Harga emas dunia bervariasi pada perdagangan Kamis waktu setempat atau Jumat WIB, setelah data tenaga kerja Amerika Serikat (AS) untuk Januari tercatat lebih kuat dari perkiraan. Kondisi tersebut mengurangi ekspektasi penurunan suku bunga dalam waktu dekat.
Mengutip Yahoo Finance, Jumat, 13 Februari 2026, harga emas berjangka sebagai patokan kontrak beli atau jual emas di masa depan turun 0,1 persen menjadi USD5.092,30 per troy ons.
Sementara itu, harga emas spot sebagai harga pasar emas saat ini justru naik 0,4 persen menjadi USD5.075,28 per troy ons.
Seorang ahli strategi di OCBC, Christopher Wong, mengatakan laporan pekerjaan yang lebih kuat menyebabkan sedikit penurunan ekspektasi pemotongan suku bunga oleh Federal Reserve (The Fed).
Menurut dia, kondisi tersebut menjadi faktor utama yang membatasi penguatan harga emas.
Tingkat Pengangguran Turun ke 4,3 Persen
Pertumbuhan lapangan kerja di AS secara tak terduga meningkat pada Januari, sementara tingkat pengangguran turun menjadi 4,3 persen.

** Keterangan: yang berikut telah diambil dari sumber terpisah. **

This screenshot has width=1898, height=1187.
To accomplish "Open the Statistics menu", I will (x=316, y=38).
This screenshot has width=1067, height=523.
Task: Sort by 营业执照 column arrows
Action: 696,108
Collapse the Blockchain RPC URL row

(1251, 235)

Meski demikian, peningkatan terbesar jumlah tenaga kerja dalam 13 bulan terakhir dinilai berpotensi melebih-lebihkan kekuatan pasar tenaga kerja.
Revisi data juga menunjukkan perekonomian menambah sekitar 181 ribu lapangan kerja pada 2025, bukan 584 ribu seperti yang diperkirakan sebelumnya.
“Sensitivitas terhadap dolar, penyesuaian harga imbal hasil, dan ketidakpastian seputar kebijakan Fed diperkirakan akan terus menimbulkan risiko dua arah bagi emas dalam jangka pendek,” ujar Wong.
Investor kini menantikan data klaim pengangguran mingguan dan angka inflasi yang dirilis Jumat untuk mendapatkan sinyal lebih lanjut mengenai arah kebijakan moneter The Fed.
Pergerakan emas dalam waktu dekat diperkirakan akan sangat dipengaruhi oleh dinamika suku bunga, pergerakan dolar AS, serta perubahan imbal hasil obligasi pemerintah AS.